→ Tarefa proposta:
Atualize o trecho do texto sobre Tu Bishvat que vai de "Tu Bishvat - No" até "mês de Shevat.", reescrevendo-o com "Shvat" no lugar de "Shevat".

→ Texto para análise:
◆ ◆ ◆ ◆
Tu Bishvat - No calendário judaico, o dia é fixo e define o nome da festa. “TU” é a sigla formada, em hebraico, pelas letras “Tet” (ט- corresponde ao nº 9) e “Vav” (ו – corresponde ao nº 6); a combinação destas duas letras totaliza o número 15. Shevat é o nome do mês que, pelo calendário judaico, ocorre no fim do inverno. Tu Bishvat então, refere-se ao 15º dia do mês de Shevat.

Este dia é significativo porque nesta época, as chuvas de inverno já caíram na terra de Israel, então podemos vislumbrar uma época mais calorosa, com o surgimento de frutas deliciosas que lá nascem. Por esta razão, Tu Bishvat é considerado (Ano Novo) para as árvores frutíferas, ou seja, como um “Ano Novo” e um dia de julgamento. Em Tu Bishvat, o Eterno decide quão frutíferas serão as árvores no ano vindouro.

A Torah faz a conexão do homem à terra -“O homem é como a árvore do campo”. A Torah compara o ser humano às árvores (é proibido danificar uma árvore que dá fruto). “Quando sitiares uma cidade por muitos dias, combatendo contra ela para a tomar, não destruas as árvores (que dão fruto) metendo nelas o machado, porque do seu fruto comerás. Não as cortarás…” (Dt 20:19-20).

Yeshua (Jesus) nos ensina que a árvore que dá fruto deve ser podada, não cortada. “… todo ramo que produz fruto Ele o poda, para que produza mais fruto ainda.” (Jo 15:2b)

Assim como as pessoas são julgadas em Rosh Hashanah, as árvores são julgadas em Tu Bishvat. Nesta data, é uma boa oportunidade para pensarmos nos exemplos que as árvores nos inspiram.
◆ ◆ ◆ ◆
→ Extrato dos dados:
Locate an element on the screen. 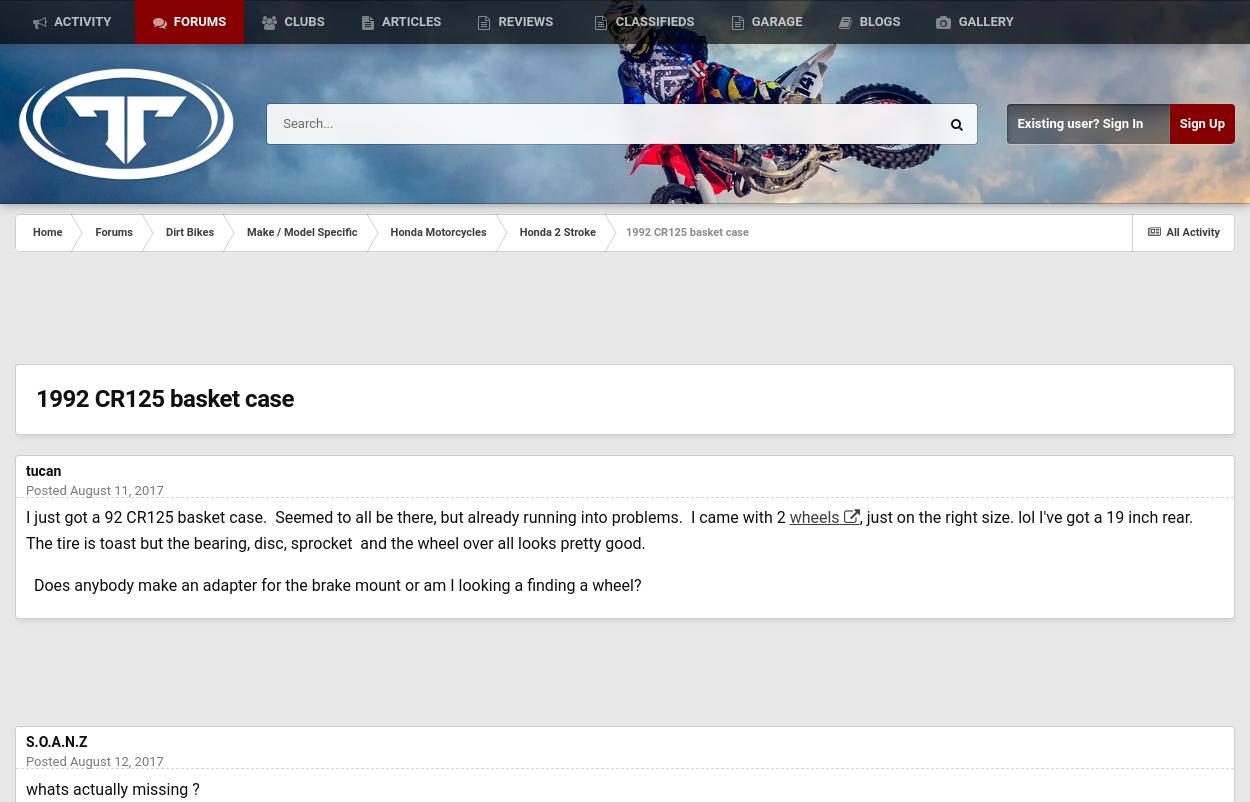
◆ ◆ ◆ ◆
→ Resposta do exercício:
Tu Bishvat - No calendário judaico, o dia é fixo e define o nome da festa. “TU” é a sigla formada, em hebraico, pelas letras “Tet” (ט- corresponde ao nº 9) e “Vav” (ו – corresponde ao nº 6); a combinação destas duas letras totaliza o número 15. Shvat é o nome do mês que, pelo calendário judaico, ocorre no fim do inverno. Tu Bishvat então, refere-se ao 15º dia do mês de Shvat.